H.R. Ocampo’s grasp on colors and tonalities is arguably one of the most iridescent and vibrant in Philippine art history. A melting pot of East and West, Ocampo’s decision to stay in the country despite many grants extended to him for studies abroad meant his abstractions are touted as quintessentially if somewhat ineffably Filipino. His colors brim; In the words of Fernando Zobel, his works do not glare in their brightness – they glow. “It is precisely this quality,” continues Zobel, “that gives them…their peculiar Philippine flavor.”

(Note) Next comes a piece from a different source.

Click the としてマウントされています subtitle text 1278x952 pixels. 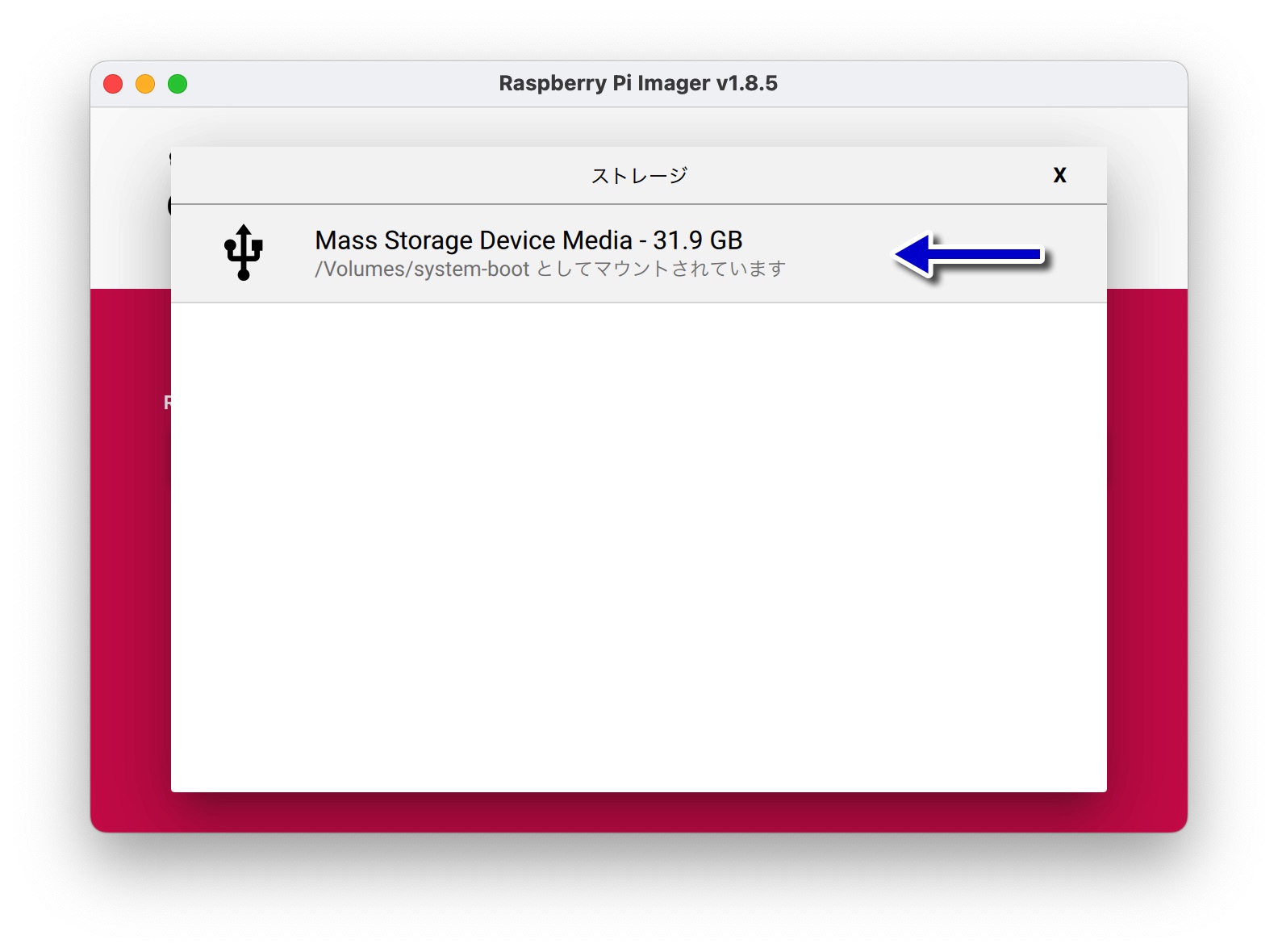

In this 1978 work, the vibrancy of an Ocampo palette takes center stage. Done in shades of green broken only by touches of cream-white, Ocampo shows his talent with colors in abstraction. One of the foremost colorists in the country (arguably in Philippine art history), he grapples with using color alone to express what form, shape, depth, and figurative subjects would have been able to do.
“In my pictures, I am interested in how shapes, hues, values, textures, and lines interact with one another in space rather than in capturing a photographic semblance of nature,” says Ocampo as Manuel D. Duldulao recounts in his book Contemporary Philippine Art. “I am more preoccupied with the creation of new realities in terms of stress and strain, rather than with the portrayal of such conventional emotions as hate, love, anger, etc.”
Self-taught Ocampo remains to be one of the most soughtafter Filipino artists. This 1978 work, done at the year of his death, is a culmination of his five-decade-long career, his lifelong process of learning evident in every painstaking pattern painted on the canvas. (Hannah Valiente)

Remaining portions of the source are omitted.